H89 induces CARP-1 expression (A) and threonine phosphorylation (B), and depletion of CARP-1 abrogates apoptosis by H89 (C). In panel A, the cells were treated with noted dose of H89 or piceatannol for indicated time periods. Approximately 100 μg of respective protein lysates were electrophoresed on 10% SDS-PAGE, followed by western immunoblotting. The membranes were first probed with anti-CARP-1 (α2) antibody [3], followed by probing with anti-actin antibody to assess loading. In panel B, cells were either untreated (Control) or treated with H89 for indicated dose and time, and cell lysates were prepared. In lanes 2 and 3, co-immunoprecipitation using noted antibodies and 1000 μg protein lysate was carried out prior to western blotting.
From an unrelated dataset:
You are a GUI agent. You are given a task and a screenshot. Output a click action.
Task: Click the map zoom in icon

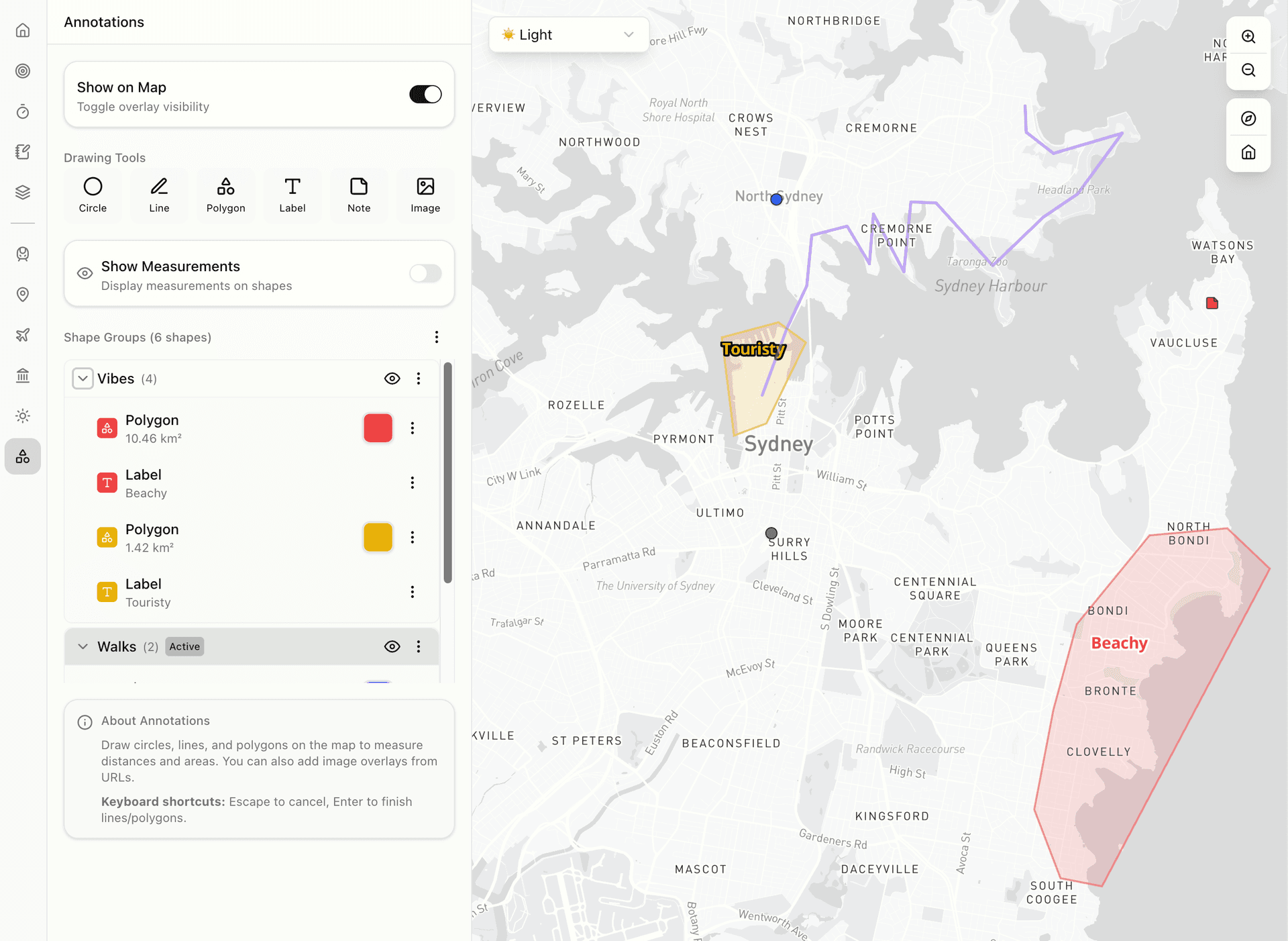1248,36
In lane 1, 100 μg protein lysate was analyzed along with immunoprecipitates on 10% SDS-PAGE followed by immunoblotting with anti-phospho-tyrosine or anti-phospho-threonine antibodies. In panel C, HBC cells expressing normal (indicated as CARP-1 antisense sublines 1, 4) or 50% reduced CARP-1 (indicated as sublines 9, 10) were either untreated or treated with noted time and dose of H89, and apoptosis determined as in figure 1D. Columns in histogram represent data from 3 independent experiments; bars, SE.